ISLAMABAD: The Pakistani army in its recent Operation Clean-up achieved progress in battling against the Taliban militants in the country’s northwestern tribal region of Kurram where life had been paralyzed by the militants since 2007.
According to security sources, over 100 militants have been killed and dozens of others injured since the operation was launched on July 1 at the request of the local tribesmen. Though the army captured many areas from the militants and destroyed their hideouts militants are showing their strength with surprising attacks on the local people, Xinhua reported on Monday.
In the recent incidents, at least 10 civilians were shot dead on Saturday when unknown militants attacked a passenger vehicle carrying 16 people on the Thall-Parachinar road. On Sunday unknown miscreants torched five trucks and one passenger vehicle while abducting 10 people.
Kurram bordering Afghanistan have become a safe heaven for the militants who fled U.S. drone strikes and Pakistani army’s offensive. Kurram, which is divided into three parts, lower, central and upper Kurram, has always been critical for the militants as it provides them with an easy access to and from Afghanistan.
Local tribesmen told Xinhua that Pakistani Taliban, who fled army actions in other tribal regions, first entered the central and lower Kurram in 2006 and demanded help from local tribesmen in the form of cash, food and hideouts.
Some tribesmen came under pressure and started their silent support but majority of the local Toori and Bungish tribes refused and launched an armed fight against Taliban. In early 2007 Taliban tried to penetrate into the upper Kurram, an area dominated by Shia Muslims, but failed due to the unexpected retaliation from the local tribes.
Then Taliban militants cut the link between Kurram and the other parts of the country by making check-posts at the 70- kilometer-long Thall-Parachinar road.
On April 6, 2007, in the first ever terrorist attack in the area unknown gunmen opened fire at the religious gathering in Parachinar, regional capital, killing over 60 people and injuring around 200, and triggering sectarian tension between Sunni and Shia Muslims. This situation was ideal for Taliban who later increased their brutal attacks which left over 2,000 people dead, over 3,500 injured and more than 3,000 families displaced.
In October 2010 with efforts of a grand Jirga (tribal meeting), the Murree Peace Accord was signed to reopen the Thall-Parachinar road with hopes of permanent peace in the region.
But unluckily on March 25 this year, unknown miscreants attacked a passenger bus carrying 46 passengers, killing 13 of them and taking the rest hostage. Ten days after this incident 10 female students were abducted by militants from a village.
The continuous attacks on passenger buses and kidnapping brought down the peace agreement and the Thall-parachinar road once again went into the control of Taliban militants.
The Pakistani army ignoring the U.S. demand to conduct an operation in North Waziristan tribal area surprisingly accepted the request from the local tribesmen for an immediate military offensive in Kurram.

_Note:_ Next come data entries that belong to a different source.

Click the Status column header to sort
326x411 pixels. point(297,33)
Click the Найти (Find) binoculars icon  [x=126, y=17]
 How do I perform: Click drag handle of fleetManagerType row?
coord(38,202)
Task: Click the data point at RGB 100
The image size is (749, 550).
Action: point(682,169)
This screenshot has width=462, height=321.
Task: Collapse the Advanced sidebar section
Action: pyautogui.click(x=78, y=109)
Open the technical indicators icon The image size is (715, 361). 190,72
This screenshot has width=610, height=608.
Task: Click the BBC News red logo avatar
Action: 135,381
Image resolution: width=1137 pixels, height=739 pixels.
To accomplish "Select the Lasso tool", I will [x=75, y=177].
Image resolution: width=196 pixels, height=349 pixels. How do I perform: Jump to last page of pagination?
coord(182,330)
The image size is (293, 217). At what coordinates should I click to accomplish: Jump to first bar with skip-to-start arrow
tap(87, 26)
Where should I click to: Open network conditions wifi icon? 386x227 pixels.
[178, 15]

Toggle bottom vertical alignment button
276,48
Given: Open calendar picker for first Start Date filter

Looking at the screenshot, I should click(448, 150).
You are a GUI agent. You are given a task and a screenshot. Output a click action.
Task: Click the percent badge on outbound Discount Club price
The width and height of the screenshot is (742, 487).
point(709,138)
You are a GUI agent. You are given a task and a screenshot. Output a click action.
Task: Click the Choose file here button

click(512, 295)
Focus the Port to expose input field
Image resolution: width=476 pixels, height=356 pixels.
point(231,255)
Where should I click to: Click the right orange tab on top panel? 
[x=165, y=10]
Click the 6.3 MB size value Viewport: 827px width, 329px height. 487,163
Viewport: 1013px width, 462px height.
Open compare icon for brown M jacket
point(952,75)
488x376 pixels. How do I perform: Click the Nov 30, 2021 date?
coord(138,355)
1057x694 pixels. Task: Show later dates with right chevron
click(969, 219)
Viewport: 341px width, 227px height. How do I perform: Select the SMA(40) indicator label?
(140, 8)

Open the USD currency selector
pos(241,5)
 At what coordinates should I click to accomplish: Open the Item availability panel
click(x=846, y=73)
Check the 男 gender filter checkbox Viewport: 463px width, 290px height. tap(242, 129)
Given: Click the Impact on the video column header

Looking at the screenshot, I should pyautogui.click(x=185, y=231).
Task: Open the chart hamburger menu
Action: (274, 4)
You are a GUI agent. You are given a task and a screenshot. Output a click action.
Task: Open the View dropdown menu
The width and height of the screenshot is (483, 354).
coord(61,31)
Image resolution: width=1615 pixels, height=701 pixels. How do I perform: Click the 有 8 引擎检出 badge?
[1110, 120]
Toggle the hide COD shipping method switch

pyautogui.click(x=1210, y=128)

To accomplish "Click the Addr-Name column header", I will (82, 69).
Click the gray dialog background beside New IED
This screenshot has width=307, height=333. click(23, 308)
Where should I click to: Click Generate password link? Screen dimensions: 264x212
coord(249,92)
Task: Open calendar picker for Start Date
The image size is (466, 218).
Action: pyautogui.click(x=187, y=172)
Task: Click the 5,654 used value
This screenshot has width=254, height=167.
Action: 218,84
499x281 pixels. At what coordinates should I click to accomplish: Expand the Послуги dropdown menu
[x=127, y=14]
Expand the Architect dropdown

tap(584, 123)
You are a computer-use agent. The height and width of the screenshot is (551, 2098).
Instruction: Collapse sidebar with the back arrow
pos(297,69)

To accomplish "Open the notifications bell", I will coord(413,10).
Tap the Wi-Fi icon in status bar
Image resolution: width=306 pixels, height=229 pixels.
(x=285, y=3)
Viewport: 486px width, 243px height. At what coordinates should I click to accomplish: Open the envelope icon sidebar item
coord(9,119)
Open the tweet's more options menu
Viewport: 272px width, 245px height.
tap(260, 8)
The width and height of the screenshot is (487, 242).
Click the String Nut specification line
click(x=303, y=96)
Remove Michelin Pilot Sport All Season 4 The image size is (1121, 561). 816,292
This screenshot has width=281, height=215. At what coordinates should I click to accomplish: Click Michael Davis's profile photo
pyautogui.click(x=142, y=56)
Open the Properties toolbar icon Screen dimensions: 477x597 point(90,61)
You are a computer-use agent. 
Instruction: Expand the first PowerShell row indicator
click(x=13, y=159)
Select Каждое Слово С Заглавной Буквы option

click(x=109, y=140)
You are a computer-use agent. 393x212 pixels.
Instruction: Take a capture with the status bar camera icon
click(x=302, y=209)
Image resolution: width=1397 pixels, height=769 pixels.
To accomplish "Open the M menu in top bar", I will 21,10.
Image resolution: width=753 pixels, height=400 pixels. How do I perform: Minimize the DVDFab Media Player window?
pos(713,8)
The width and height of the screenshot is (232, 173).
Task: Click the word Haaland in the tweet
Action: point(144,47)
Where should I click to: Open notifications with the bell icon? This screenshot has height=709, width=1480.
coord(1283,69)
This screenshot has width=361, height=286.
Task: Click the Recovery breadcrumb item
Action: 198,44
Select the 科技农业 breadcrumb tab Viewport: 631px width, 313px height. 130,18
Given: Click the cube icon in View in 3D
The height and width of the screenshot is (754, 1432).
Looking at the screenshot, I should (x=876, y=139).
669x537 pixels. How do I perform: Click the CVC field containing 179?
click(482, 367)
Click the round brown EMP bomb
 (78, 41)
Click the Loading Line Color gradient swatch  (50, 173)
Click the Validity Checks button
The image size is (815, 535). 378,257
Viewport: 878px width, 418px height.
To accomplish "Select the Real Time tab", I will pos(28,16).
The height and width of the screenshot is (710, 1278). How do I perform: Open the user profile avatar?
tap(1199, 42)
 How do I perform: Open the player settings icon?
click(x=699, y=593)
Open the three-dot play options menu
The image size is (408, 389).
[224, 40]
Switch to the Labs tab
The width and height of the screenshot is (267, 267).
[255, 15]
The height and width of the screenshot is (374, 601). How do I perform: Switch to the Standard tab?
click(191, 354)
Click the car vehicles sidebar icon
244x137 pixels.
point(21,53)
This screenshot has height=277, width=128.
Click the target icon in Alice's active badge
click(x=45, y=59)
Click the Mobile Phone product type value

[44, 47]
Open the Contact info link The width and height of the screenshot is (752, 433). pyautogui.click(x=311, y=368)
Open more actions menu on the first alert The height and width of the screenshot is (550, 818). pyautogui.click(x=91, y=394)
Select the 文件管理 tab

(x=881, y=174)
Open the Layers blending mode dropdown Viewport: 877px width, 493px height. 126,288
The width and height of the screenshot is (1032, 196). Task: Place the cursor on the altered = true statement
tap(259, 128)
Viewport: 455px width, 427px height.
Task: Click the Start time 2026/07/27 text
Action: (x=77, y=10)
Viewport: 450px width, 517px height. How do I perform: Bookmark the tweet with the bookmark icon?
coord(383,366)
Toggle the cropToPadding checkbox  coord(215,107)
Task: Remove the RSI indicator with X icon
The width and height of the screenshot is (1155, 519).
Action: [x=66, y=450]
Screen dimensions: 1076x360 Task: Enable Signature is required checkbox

Before the start of the operation Tehrik-i-Taliban Pakistan ( TTP) suffered its first split on June 27 when its leader in Kurram, Fazal Saeed Haqqani, detached himself from TTP and announced his new group while speaking against killing of the innocent people, abduction for ransom and actions against Pakistani security forces.
In the second week of the assault, swiftly advancing security forces captured the militants’ stronghold and symbolic headquarter Manato in central Kurram.
Military sources claimed that army’s offensive with the help of gunship helicopters, cannons, tanks, jets had forced militants to escape to Afghan border and neighboring tribal areas of Orakzai and Khyber.
“First we deployed our entire division and then moved the troops swiftly, captured vital points around Manato, and then went for the final assault,” said Brigadier Muhammad Basharat, the officer in charge of the operation.
According to official estimate, around 600 hardcore fighters are active in the area, including about 250 locals and dozens of foreigners. Official sources told Xinhua that about 12,500 families affected by the operation fled their homes to safe places. About 9, 610 displaced families have taken refuge in their relatives’ homes while 2,934 families had settled at the Internal Displaced Persons (IDPs) camps where food, medical service and clean drinking water are being provided.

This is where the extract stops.